The North American Championships (yes, there are Canadian bands there, too!) has a similar format to various European championships, which feature different “test” pieces for different “sections.”  Each band in a section must play the test piece for a panel of “blind” judges (the judges are seated behind curtains in order to protect the bands’ anonymity).  The band with the highest score in each section is the winner.

The North American contest does all of that, but this side of the pond has introduced a few tweaks to the format.  For starters – probably due to the distances that North American bands have to travel to get to the contest, each band in the NABBA contest performs not only the test piece, but also “Own Choice” music, which is just what it sounds like: each band picks something else to play.  This can be a single piece of music (and normally is) or multiple pieces.  The only rule is that both the test piece and the own choice piece(s) must be performed within certain, strict, time periods; and bands that play for too long (or for not long enough) are penalized with deductions from their final score.  This can be a challenge.  In the GBB’s first attempt at the contest, they had to request that the audience NOT applaud between pieces – in order to save time.

Another difference between the European and North American championships is the placement of bands within sections.  The different sections indicate different levels of proficiency.  An accurate comparison can be made to baseball levels.  The Championship Section in brass banding is equivalent to the Major Leagues in baseball.  Just a step below those groups are the First Section in banding (or AAA baseball).  Logically, the next lower banding group is the Second Section (AA baseball).  The Third Section corresponds to Single-A baseball and so on. NABBA normally also has at least one Youth Section and, often, an Open Section (for bands that, for whatever reason, cannot meet all of the membership or instrumentation requirements to compete).

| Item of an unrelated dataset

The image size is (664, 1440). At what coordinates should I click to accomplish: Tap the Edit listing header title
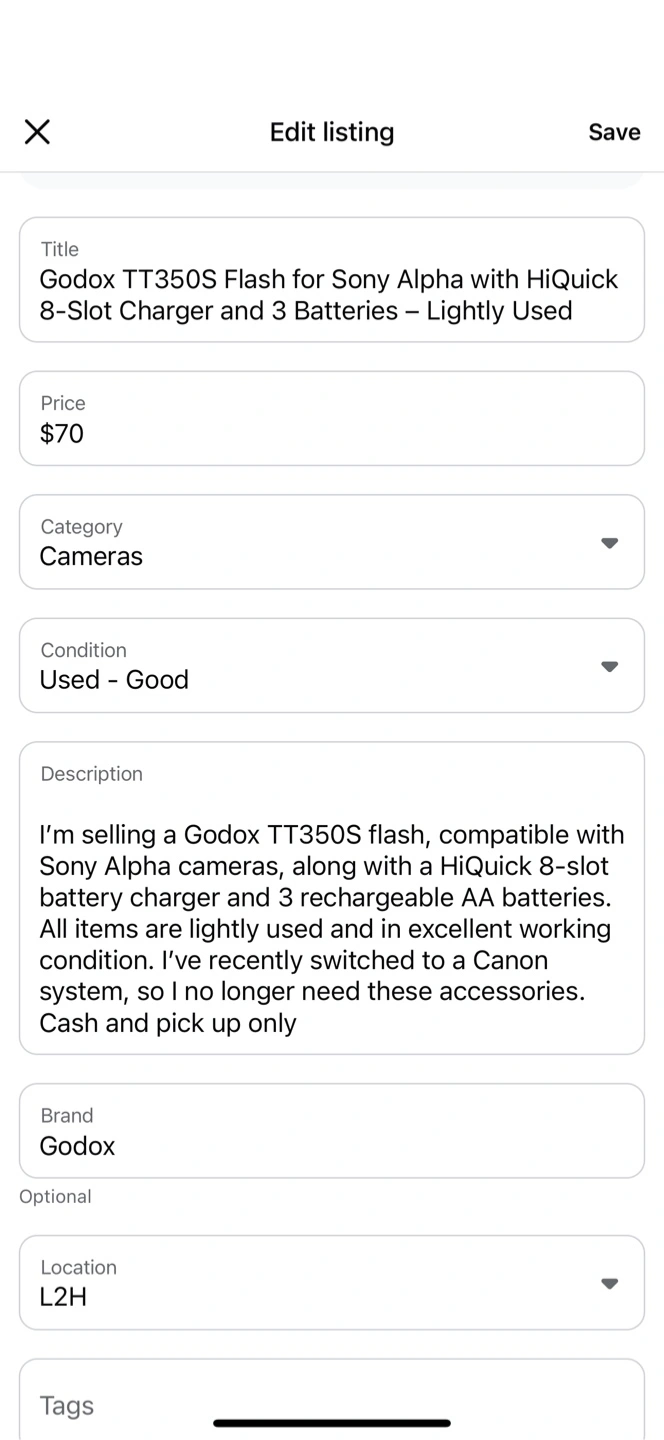332,132
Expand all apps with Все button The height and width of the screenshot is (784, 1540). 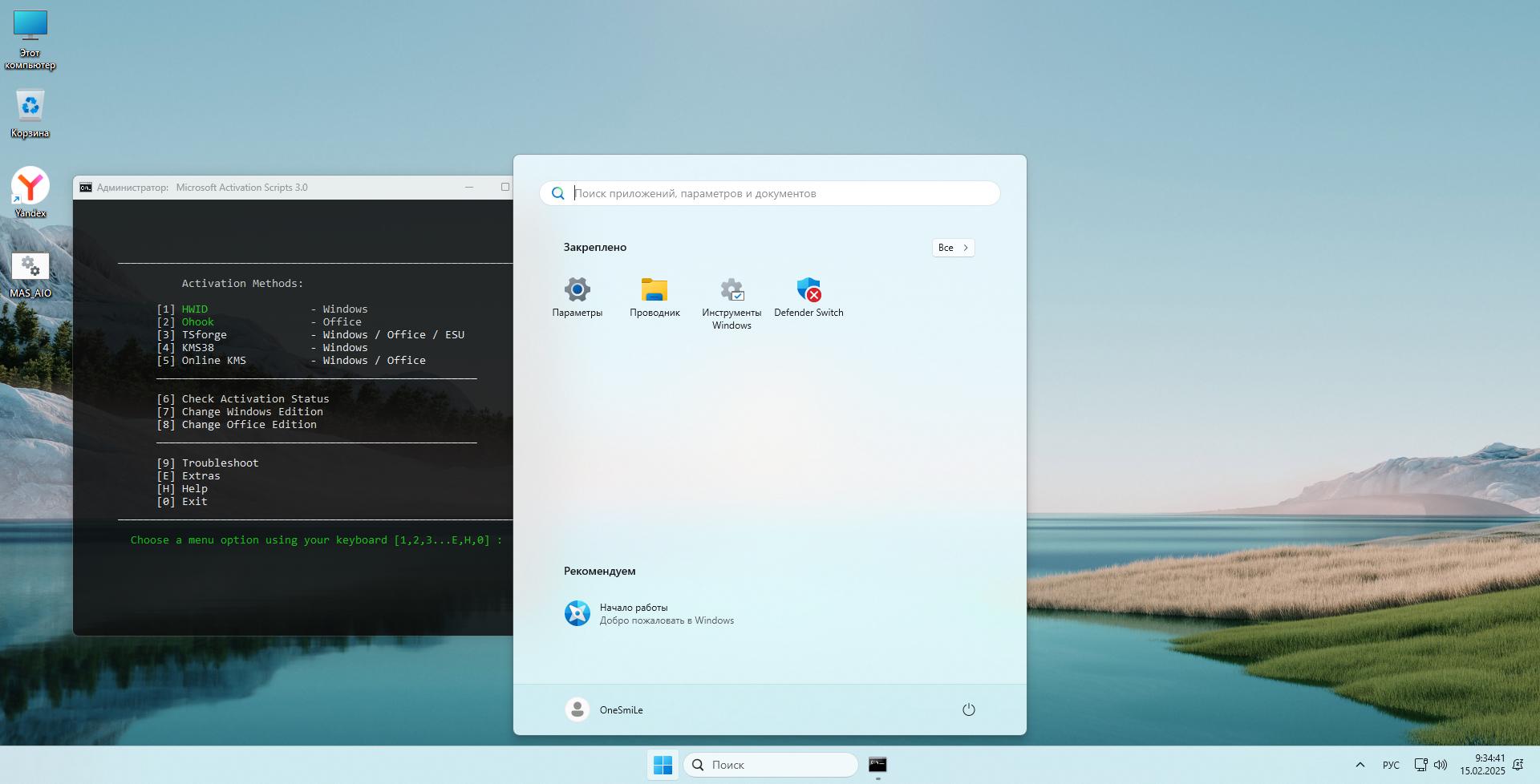click(953, 248)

In European contests, bands are normally placed in the different sections based on the number of points that they’ve earned at various regional contests during the previous x-number of years.  Logically, the best competing bands would rise to the Championship Section while bands that scored lower regionally (or which choose not to compete) would fall to the lower sections.  A modified version of this seeding process has been kicked around for years at NABBA.  For now, however, each band simply chooses which section best fits them.  The GBB has elected to compete in the First Section this year.  In previous appearances, the band has won this section once and placed 2nd three times – yes: the GBB is the three-time second-place finishers in the First Section!

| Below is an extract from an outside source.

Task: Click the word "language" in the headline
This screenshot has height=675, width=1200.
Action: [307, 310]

The test piece for the First Section this year is Gareth Wood’s Brass Triumphant, a rollicking 4-movement piece that is both fun (and tough!) to play and very easy to listen to.  The band’s Own Choice piece is equally tough, equally fun, and equally listenable; but the contest’s tradition for secrecy demands that we don’t divulge what it is!

So if you’ve got a few days free next week and want to visit a nice town in Indiana and hear some of the best brass bands on the continent, get yourself to Fort Wayne!  You’ll have a great time – and you know the GBB will have one, too….because we’re gunning for those guys in the Central Ohio Brass Band this year.